(TASK DETAILS): This exercise requires an exact copy of each line from the one containing "Instruction: Check the" down to the last line below.

• • • •

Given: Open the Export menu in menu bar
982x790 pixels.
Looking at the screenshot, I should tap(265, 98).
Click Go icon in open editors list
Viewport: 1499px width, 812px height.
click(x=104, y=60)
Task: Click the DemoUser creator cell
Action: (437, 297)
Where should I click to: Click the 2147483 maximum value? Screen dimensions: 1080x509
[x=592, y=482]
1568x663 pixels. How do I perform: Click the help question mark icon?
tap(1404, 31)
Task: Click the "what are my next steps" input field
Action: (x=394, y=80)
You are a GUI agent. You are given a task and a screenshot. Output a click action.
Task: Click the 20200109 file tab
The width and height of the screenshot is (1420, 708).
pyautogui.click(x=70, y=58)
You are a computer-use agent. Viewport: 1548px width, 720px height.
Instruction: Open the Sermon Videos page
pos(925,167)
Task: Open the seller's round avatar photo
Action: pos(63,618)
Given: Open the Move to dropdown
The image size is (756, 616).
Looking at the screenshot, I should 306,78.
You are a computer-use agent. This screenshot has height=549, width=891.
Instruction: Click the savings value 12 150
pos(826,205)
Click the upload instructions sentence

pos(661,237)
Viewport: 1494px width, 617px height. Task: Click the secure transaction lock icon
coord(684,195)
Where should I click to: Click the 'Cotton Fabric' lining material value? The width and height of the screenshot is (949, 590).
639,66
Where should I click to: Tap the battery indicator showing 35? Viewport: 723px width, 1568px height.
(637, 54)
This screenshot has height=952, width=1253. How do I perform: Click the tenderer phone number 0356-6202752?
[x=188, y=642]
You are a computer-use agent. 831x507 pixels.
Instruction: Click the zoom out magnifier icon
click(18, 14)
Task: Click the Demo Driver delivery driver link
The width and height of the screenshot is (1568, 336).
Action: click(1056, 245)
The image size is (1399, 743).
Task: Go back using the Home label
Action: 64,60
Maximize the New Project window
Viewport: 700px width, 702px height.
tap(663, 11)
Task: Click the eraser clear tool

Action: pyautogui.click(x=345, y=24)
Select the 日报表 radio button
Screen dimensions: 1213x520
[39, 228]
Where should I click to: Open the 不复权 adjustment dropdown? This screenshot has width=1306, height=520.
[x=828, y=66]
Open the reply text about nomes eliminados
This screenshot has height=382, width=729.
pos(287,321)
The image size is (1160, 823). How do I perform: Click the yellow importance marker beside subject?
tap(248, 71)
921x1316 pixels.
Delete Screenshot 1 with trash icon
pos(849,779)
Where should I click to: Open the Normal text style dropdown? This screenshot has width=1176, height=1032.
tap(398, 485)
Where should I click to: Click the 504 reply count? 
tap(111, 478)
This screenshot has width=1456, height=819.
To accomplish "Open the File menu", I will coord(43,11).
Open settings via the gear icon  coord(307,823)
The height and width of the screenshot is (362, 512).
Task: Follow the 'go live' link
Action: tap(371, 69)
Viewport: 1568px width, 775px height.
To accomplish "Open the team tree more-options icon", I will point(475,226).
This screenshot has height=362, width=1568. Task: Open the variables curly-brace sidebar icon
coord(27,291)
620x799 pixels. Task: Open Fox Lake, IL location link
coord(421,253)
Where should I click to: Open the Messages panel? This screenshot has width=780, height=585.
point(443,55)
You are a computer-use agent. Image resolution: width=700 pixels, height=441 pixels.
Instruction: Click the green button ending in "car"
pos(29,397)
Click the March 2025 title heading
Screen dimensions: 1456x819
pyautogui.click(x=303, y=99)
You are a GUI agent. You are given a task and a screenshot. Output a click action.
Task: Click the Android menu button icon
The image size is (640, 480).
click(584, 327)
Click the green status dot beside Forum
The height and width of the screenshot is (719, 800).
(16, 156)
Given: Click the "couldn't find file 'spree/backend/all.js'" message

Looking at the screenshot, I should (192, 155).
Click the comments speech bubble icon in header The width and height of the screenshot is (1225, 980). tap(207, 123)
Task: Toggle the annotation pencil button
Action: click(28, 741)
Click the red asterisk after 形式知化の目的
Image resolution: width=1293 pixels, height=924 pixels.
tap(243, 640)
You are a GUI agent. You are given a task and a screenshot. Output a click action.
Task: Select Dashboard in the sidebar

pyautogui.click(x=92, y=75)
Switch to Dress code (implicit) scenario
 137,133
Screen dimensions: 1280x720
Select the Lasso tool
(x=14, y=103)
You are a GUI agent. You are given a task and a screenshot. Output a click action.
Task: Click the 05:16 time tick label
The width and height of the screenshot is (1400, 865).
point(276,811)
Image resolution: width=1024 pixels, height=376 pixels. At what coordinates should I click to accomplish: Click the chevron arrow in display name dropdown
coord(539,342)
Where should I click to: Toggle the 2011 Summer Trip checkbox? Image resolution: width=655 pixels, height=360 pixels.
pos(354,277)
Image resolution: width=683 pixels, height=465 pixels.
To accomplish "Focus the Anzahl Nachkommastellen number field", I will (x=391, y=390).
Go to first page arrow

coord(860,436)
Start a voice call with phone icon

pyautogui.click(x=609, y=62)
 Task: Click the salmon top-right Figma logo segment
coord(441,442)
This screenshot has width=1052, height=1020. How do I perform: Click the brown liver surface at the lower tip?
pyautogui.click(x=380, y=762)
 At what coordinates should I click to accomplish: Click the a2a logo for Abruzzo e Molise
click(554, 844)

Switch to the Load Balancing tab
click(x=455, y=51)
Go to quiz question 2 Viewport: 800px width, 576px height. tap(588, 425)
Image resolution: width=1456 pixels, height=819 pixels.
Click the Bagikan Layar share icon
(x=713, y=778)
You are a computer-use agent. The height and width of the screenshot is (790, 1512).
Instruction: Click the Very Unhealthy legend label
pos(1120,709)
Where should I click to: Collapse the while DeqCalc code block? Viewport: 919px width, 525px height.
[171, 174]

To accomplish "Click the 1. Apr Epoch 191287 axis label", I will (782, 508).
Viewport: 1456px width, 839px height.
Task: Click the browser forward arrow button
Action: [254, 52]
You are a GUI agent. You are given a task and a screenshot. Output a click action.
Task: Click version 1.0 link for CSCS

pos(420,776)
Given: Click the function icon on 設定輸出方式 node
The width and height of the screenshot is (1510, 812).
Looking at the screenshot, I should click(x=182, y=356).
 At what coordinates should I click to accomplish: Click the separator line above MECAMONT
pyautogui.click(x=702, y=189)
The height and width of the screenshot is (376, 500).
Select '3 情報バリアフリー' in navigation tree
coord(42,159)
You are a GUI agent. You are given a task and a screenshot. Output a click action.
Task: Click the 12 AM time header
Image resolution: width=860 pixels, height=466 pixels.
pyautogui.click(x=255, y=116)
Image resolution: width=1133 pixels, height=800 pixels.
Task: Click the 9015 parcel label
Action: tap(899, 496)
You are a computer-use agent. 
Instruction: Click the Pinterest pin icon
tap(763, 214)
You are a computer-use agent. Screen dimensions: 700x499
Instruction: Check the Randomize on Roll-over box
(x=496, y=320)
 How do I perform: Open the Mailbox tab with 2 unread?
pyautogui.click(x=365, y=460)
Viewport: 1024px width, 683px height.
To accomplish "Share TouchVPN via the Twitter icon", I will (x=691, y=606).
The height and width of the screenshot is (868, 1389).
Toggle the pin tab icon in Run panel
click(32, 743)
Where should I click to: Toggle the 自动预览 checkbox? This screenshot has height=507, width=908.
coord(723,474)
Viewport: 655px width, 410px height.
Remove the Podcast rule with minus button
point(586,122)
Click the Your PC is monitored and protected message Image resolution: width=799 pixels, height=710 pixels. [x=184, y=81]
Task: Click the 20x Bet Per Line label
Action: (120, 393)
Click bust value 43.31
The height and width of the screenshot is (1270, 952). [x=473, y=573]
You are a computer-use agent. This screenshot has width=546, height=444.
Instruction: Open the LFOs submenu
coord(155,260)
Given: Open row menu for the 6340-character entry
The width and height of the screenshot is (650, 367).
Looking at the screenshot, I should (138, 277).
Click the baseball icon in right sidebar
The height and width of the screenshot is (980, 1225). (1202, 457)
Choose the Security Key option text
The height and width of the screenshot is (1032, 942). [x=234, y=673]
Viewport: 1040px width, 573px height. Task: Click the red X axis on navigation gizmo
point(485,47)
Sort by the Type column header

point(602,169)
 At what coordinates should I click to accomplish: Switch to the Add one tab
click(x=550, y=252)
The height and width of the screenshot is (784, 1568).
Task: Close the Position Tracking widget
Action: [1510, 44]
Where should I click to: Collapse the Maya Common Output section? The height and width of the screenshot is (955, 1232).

• • • •

(OUTPUT FOR THIS EXERCISE):
Instruction: Check the Randomize on Roll-over box
(x=496, y=320)
 How do I perform: Open the Mailbox tab with 2 unread?
pyautogui.click(x=365, y=460)
Viewport: 1024px width, 683px height.
To accomplish "Share TouchVPN via the Twitter icon", I will (x=691, y=606).
The height and width of the screenshot is (868, 1389).
Toggle the pin tab icon in Run panel
click(32, 743)
Where should I click to: Toggle the 自动预览 checkbox? This screenshot has height=507, width=908.
coord(723,474)
Viewport: 655px width, 410px height.
Remove the Podcast rule with minus button
point(586,122)
Click the Your PC is monitored and protected message Image resolution: width=799 pixels, height=710 pixels. [x=184, y=81]
Task: Click the 20x Bet Per Line label
Action: (120, 393)
Click bust value 43.31
The height and width of the screenshot is (1270, 952). [x=473, y=573]
You are a computer-use agent. This screenshot has width=546, height=444.
Instruction: Open the LFOs submenu
coord(155,260)
Given: Open row menu for the 6340-character entry
The width and height of the screenshot is (650, 367).
Looking at the screenshot, I should (138, 277).
Click the baseball icon in right sidebar
The height and width of the screenshot is (980, 1225). (1202, 457)
Choose the Security Key option text
The height and width of the screenshot is (1032, 942). [x=234, y=673]
Viewport: 1040px width, 573px height. Task: Click the red X axis on navigation gizmo
point(485,47)
Sort by the Type column header

point(602,169)
 At what coordinates should I click to accomplish: Switch to the Add one tab
click(x=550, y=252)
The height and width of the screenshot is (784, 1568).
Task: Close the Position Tracking widget
Action: [1510, 44]
Where should I click to: Collapse the Maya Common Output section? The height and width of the screenshot is (955, 1232).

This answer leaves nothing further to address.